Records from a dataset
%%
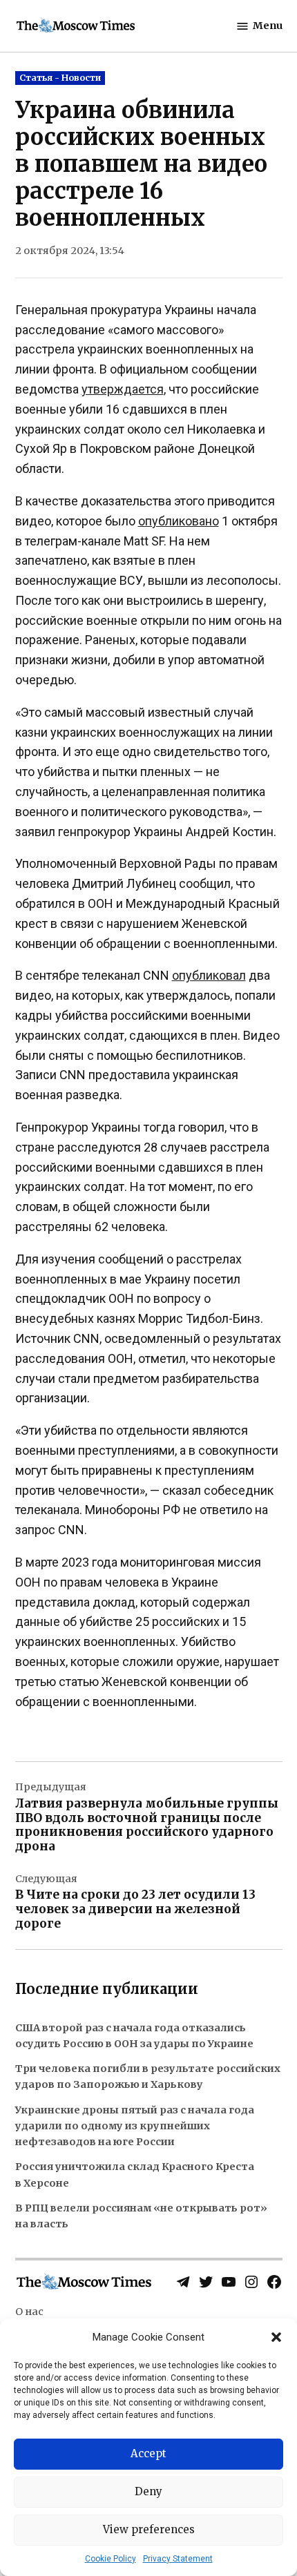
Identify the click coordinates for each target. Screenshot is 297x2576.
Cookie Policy (110, 2559)
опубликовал (209, 975)
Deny (148, 2491)
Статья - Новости (60, 77)
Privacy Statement (178, 2559)
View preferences (149, 2529)
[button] (276, 2337)
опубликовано (178, 521)
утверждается (123, 389)
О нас (29, 2311)
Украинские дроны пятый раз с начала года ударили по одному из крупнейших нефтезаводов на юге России (134, 2126)
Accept (148, 2453)
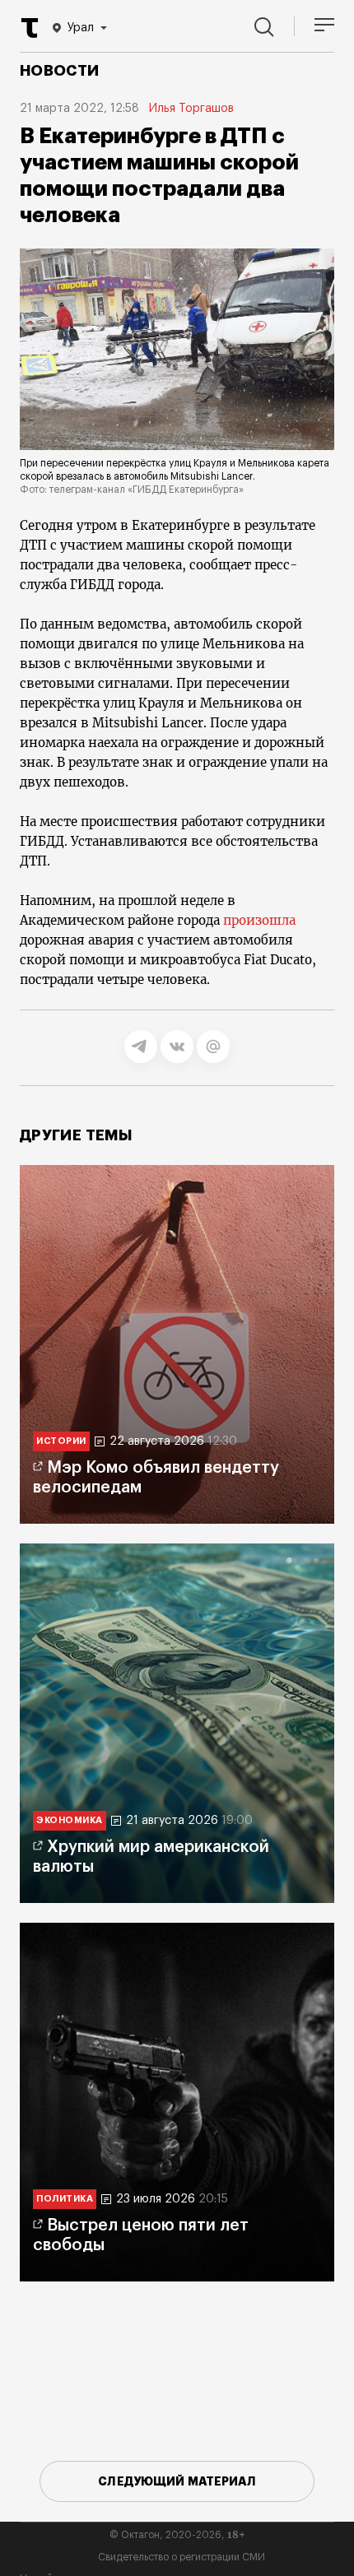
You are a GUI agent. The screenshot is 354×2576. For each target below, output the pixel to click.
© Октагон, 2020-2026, (177, 2535)
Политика (64, 2198)
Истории (61, 1441)
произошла (259, 920)
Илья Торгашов (191, 108)
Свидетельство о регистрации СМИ (181, 2557)
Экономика (69, 1820)
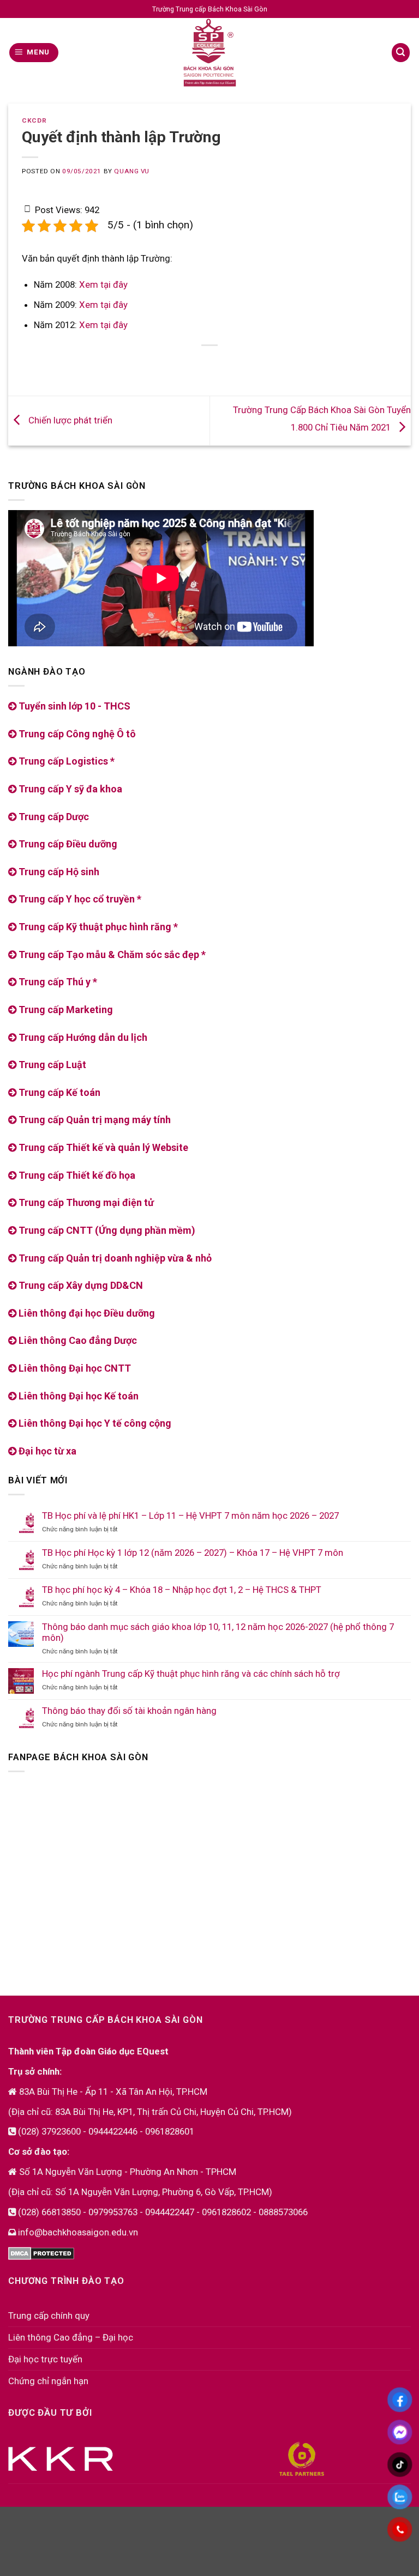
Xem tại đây (103, 284)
%%
— TASK PROMPT —
Give again the stretch of lines above from the one with "Статья - Новости (60, 77)" through the one with "произошла (259, 920)", both ends kept, and copy no pictures.

— TASK SOLUTION —
Статья - Новости (60, 77)
Privacy Statement (178, 2559)
View preferences (149, 2529)
[button] (276, 2337)
опубликовано (178, 521)
утверждается (123, 389)
О нас (29, 2311)
Украинские дроны пятый раз с начала года ударили по одному из крупнейших нефтезаводов на юге России (134, 2126)
Accept (148, 2453)
You are a GUI agent. The screenshot is 354×2576. For each target below, output the pixel to click.
© Октагон, 2020-2026, (177, 2535)
Политика (64, 2198)
Истории (61, 1441)
произошла (259, 920)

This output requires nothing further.